Il n'y a rien de plus séduisant que la
dualité du personnage d'Anne Baxter dans
Eve !
Ciné
Live: En même temps, vous avez
eu plaisir à jouer un rôle au service
d'un thriller comme Lune de miel. Bref,
à faire du cinoche !
Nathalie Baye : Bien sûr,
c'est amusant d'entrer dans une histoire avec
un côté physique, la course à
pied, jouer la peur. D'ailleurs, ce désir
de diversité, je l'ai toujours eu au Conservatoire :
dans les concours de sortie, je passais avec joie
de «La putain respectueuse» aux «Jeux
de l'amour et du hasard». J'ai cette envie
de tout jouer, les méchantes, les folles,
les sages, les grands classiques comme les modernes :
c'est ma façon de voyager, de renconter
un univers, un metteur en scène, une langue...
Quel bonheur de rencontrer des gens qui vous bousculent,
vous enrichissent... enfin, de temps en temps,
ils vous chargent plutôt qu'ils ne vous
enrichissent !
Ciné
Live : Godard n'est-il pas celui
qui réussit le mieux faire abstraction
du passif de l'acteur ?
Nathalie Baye : C'est vrai
que j'ai adoré travailler deux fois avec
lui : c'était vraiment décapant,
presque un nettoyage à sec. Il vous empêche
de tomber dans vos tics. C'est un voyou et un
voleur, car si les acteurs sont toujours bons
avec lui, il parvient aussi à faire ressortir
des choses dont on n'a pas conscience : c'est
quelque chose qui m'avait frappée en voyant
Sauve qui peut (la vie). Il est tendre
mais aussi dur, et moi cela ne me dérange
pas car, encore une fois, lorsque l'on vient de
la danse, tout vous paraît simple à
côté ! Il y a des films de lui
que j'adore et d'autres qui me passent à
côté, même s'il y a toujours
quelques passages éblouissants : il
peut vous monter les larmes aux yeux rien qu'en
filmant un visage ou un ciel. Aujourd'hui, on
est tellement saturés d'images et d'effets
que l'on peut vivre au cinéma des trucs
invraissemblabes pendant deux heures sans avoir
une seule émotion, ce qui est tout de même
le plus emmerdant. (rires)
Ciné
Live : Diriez-vous qu'aujourd'hui,
et plus que jamais, votre motivation d'actrice
est de trouver le rôle le plus éloigné
de votre personnalité ?
Nathalie Baye : (sourire
lumineux) Ah oui, j'aime avoir peur, alors plus
le trajet est long, plus le vertige est grand !
Je crois que les femmes de Notre histoire
et d'Un week-end sur deux sont les plus
éloignées de moi, et le travail
n'en a été que d'autant plus passionnant.

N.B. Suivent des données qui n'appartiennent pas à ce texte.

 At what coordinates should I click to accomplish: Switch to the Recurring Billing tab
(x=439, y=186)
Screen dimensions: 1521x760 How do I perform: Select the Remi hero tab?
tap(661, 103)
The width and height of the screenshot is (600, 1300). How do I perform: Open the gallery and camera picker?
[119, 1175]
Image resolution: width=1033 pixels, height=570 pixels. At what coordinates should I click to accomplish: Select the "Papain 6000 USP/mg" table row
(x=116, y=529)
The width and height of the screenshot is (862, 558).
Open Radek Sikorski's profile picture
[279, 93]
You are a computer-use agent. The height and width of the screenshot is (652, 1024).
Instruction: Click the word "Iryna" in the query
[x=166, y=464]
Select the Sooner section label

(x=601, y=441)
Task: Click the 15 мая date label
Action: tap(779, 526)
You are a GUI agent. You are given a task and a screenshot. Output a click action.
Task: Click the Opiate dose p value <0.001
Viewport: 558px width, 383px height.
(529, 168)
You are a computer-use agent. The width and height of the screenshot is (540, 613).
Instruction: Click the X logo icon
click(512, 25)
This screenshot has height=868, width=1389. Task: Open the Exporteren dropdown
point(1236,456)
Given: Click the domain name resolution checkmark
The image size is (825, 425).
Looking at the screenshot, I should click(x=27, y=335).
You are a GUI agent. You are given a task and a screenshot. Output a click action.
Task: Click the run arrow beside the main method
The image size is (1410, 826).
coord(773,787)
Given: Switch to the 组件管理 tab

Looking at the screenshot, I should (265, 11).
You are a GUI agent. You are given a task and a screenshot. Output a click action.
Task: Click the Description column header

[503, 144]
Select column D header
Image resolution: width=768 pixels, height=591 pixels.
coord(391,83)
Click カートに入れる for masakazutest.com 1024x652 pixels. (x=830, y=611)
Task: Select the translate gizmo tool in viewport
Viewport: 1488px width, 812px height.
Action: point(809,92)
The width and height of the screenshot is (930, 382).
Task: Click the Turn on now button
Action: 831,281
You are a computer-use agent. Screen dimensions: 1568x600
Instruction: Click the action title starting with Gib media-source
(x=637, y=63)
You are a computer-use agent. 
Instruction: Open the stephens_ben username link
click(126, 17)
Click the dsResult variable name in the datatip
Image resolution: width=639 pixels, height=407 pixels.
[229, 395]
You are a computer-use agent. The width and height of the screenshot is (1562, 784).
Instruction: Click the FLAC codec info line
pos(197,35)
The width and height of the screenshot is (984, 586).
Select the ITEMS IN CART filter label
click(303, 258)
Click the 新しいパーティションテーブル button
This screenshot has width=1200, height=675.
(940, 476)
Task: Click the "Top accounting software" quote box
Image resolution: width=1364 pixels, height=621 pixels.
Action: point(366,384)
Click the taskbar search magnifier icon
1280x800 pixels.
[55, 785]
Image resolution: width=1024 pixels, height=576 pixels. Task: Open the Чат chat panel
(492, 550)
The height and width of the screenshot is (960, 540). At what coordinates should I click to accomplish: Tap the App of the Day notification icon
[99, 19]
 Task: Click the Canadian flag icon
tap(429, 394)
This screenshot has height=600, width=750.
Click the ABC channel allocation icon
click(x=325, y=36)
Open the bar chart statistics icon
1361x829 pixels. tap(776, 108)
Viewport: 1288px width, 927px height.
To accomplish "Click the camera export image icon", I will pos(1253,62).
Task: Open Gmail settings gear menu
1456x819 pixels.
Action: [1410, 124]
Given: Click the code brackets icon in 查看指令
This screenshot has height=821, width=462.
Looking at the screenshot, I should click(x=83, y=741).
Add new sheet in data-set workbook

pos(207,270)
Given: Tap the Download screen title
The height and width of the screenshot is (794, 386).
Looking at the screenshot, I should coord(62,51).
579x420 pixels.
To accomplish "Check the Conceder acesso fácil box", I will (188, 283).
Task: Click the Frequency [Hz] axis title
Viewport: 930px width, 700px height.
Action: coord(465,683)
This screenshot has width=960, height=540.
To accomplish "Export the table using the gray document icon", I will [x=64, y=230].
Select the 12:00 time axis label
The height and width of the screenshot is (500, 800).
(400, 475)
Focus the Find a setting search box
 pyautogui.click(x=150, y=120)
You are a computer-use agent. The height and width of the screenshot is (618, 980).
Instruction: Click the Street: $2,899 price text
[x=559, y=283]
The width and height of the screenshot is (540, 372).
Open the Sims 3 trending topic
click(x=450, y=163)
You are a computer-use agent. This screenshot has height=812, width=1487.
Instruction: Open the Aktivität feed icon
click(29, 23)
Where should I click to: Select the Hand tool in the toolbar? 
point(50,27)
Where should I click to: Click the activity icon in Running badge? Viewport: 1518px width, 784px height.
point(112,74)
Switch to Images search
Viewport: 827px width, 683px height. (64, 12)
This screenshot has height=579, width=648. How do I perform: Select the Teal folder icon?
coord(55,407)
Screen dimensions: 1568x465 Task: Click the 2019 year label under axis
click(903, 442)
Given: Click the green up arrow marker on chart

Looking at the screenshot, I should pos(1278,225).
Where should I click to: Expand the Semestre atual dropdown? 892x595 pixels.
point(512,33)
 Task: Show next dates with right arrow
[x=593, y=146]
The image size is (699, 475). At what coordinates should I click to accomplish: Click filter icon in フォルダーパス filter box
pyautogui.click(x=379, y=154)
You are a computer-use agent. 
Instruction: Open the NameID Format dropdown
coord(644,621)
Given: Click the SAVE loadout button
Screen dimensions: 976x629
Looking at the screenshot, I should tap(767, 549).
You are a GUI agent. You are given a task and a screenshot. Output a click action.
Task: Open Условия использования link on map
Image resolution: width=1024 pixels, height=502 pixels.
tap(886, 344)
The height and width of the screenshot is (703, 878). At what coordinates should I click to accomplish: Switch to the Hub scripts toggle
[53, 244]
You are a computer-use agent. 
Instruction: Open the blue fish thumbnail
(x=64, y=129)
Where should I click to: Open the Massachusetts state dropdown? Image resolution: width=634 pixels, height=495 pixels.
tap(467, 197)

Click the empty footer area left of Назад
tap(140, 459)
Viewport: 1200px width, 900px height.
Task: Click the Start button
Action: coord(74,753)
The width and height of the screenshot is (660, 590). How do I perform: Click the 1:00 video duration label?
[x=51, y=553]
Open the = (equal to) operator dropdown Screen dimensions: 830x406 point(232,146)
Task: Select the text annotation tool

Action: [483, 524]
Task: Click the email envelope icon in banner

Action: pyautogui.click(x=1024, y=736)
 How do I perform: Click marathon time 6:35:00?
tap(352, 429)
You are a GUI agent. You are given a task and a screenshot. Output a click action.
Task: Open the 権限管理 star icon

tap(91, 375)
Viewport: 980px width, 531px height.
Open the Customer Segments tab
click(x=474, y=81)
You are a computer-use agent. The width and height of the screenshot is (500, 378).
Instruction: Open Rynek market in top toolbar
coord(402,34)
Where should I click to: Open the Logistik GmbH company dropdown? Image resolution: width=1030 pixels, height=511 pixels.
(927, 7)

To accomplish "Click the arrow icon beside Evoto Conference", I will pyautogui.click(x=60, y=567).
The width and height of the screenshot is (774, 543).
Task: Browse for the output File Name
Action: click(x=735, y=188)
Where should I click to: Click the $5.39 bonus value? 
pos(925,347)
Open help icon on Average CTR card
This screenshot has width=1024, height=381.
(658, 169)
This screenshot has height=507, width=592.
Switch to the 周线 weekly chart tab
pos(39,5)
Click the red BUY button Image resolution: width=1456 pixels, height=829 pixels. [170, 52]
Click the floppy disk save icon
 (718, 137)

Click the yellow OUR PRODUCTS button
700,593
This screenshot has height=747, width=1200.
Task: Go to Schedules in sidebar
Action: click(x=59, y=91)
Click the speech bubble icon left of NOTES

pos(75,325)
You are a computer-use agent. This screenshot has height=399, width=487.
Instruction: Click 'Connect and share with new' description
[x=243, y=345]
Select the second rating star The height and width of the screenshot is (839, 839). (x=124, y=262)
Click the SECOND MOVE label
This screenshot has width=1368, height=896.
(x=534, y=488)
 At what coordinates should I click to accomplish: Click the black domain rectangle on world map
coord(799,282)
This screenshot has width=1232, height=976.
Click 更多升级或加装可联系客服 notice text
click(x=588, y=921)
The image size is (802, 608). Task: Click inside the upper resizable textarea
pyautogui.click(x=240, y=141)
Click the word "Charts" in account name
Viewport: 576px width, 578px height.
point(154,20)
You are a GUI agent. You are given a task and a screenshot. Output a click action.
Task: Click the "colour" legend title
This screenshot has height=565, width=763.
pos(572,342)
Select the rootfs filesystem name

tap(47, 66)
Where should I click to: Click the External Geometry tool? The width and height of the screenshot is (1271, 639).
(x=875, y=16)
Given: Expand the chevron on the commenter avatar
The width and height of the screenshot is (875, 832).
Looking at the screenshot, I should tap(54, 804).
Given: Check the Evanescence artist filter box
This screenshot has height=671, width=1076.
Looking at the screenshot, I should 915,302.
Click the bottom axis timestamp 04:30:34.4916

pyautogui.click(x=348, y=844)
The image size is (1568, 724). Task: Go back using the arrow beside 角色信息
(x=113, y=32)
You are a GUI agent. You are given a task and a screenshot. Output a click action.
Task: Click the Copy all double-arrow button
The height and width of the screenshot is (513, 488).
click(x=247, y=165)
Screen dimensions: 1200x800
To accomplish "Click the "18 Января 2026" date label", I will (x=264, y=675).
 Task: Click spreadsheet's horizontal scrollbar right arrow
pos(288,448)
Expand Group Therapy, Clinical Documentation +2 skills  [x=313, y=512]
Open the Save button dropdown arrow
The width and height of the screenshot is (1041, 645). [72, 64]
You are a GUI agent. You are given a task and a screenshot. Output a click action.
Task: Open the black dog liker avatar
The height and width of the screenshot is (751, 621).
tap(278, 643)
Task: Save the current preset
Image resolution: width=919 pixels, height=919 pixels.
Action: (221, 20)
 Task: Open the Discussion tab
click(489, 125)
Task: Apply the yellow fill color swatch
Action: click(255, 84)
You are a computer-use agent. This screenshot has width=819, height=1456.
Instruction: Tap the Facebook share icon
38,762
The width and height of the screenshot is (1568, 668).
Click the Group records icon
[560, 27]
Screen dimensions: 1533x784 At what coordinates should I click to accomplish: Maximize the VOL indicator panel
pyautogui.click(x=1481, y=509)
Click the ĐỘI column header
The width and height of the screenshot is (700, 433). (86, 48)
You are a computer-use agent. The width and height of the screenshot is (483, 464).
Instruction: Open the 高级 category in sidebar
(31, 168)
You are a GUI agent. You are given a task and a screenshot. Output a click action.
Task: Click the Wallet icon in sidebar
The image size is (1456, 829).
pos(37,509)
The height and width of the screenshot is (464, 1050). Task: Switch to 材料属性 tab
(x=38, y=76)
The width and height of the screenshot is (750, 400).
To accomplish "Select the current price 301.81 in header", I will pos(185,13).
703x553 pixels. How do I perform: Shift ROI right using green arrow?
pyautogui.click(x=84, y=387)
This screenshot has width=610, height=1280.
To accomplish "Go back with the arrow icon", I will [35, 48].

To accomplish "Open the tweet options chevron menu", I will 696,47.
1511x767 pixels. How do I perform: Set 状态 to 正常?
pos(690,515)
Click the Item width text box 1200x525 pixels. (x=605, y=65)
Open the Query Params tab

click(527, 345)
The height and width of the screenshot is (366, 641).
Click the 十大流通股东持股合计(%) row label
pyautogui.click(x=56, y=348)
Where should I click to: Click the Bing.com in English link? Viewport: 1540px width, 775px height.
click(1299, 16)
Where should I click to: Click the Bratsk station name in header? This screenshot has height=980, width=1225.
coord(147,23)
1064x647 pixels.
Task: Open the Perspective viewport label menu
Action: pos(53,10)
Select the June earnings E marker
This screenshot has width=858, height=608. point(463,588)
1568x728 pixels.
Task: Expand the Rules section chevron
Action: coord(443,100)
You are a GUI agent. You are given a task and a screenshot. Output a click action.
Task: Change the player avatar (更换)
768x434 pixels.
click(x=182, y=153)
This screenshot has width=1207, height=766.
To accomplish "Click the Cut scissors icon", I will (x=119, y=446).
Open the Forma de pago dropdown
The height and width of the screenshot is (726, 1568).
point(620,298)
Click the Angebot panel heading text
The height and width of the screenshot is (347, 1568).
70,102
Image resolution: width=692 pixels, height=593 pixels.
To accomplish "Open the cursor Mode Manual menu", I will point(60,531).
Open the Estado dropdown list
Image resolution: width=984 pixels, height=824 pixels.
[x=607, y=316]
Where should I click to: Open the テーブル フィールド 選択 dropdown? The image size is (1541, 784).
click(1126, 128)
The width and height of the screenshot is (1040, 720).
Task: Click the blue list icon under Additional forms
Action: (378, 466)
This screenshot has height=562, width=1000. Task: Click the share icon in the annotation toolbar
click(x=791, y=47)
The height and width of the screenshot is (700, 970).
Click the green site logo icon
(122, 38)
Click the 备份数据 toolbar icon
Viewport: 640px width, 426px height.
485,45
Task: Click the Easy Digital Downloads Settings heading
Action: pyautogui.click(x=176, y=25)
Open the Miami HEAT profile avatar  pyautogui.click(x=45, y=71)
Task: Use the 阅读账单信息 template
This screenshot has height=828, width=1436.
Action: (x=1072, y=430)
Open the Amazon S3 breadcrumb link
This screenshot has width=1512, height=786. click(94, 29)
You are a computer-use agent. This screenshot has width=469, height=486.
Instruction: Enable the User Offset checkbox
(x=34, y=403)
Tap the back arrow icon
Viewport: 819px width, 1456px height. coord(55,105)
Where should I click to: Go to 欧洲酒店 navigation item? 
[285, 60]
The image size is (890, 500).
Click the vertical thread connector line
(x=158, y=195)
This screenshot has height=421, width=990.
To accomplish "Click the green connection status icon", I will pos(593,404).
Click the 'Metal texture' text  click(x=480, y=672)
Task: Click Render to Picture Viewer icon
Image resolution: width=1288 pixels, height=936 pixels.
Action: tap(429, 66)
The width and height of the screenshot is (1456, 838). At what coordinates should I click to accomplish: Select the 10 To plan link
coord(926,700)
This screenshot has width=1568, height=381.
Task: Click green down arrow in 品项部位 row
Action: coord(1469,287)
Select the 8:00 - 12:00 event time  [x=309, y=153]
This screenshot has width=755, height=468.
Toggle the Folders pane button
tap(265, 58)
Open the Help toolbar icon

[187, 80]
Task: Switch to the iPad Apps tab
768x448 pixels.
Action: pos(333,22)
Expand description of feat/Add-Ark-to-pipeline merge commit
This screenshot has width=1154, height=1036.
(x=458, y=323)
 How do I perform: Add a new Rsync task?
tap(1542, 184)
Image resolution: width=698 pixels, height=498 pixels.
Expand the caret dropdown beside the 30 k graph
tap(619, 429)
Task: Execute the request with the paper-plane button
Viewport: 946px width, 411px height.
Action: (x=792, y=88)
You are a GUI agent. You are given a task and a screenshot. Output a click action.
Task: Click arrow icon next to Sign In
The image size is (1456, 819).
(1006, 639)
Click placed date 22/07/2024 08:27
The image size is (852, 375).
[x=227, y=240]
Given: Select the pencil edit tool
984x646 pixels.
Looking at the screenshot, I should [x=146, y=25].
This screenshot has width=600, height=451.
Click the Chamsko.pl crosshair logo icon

Cela ne signifie pas que les rôles qui me
sont plus proches soient moins excitants :
par exemple, la prof d'Une semaine de vacances,
je pensais que je ne saurais pas l'interpréter,
moi qui ai quitté l'école à
14 ans et qui n'ai jamais fantasmé sur
les profs ! Mais plus le personnage est à
construire hors cadre, riche de ses contradictions,
plus cela m'amuse de gratter et de fouiller pour
le bâtir.
Ciné
Live : Ce projet sur la vie de George
Sand qui vous tient à cœur depuis
des années a-t-il une chance de voir le
jour ?
Nathalie Baye : (Elle éclate
d'un rire franc.) Non, je ne crois pas !
Pourtant j'adore cette femme, et je relisais encore
récemment un passage de sa correspondance
avec Flaubert : elle est démente,
capable d'avoir cinquante mille occupations à
la fois. Mais trop de choses ont été
faites sur elle et cela m'a un peu coupé
les ailes. Et puis, à force de trop parler
d'un truc, j'ai l'impression de l'avoir réalisé,
alors je passe à autre chose. En fait,
initier un projet n'est pas dans mon caractère,
c'est bizarre, hein ? Je suis trop rêveuse,
trop flemmarde. Peut-être que lorsque je
mettrai moins d'énergie dans ma vie privée,
je saurai en mettre davantage dans ma vie professionnelle...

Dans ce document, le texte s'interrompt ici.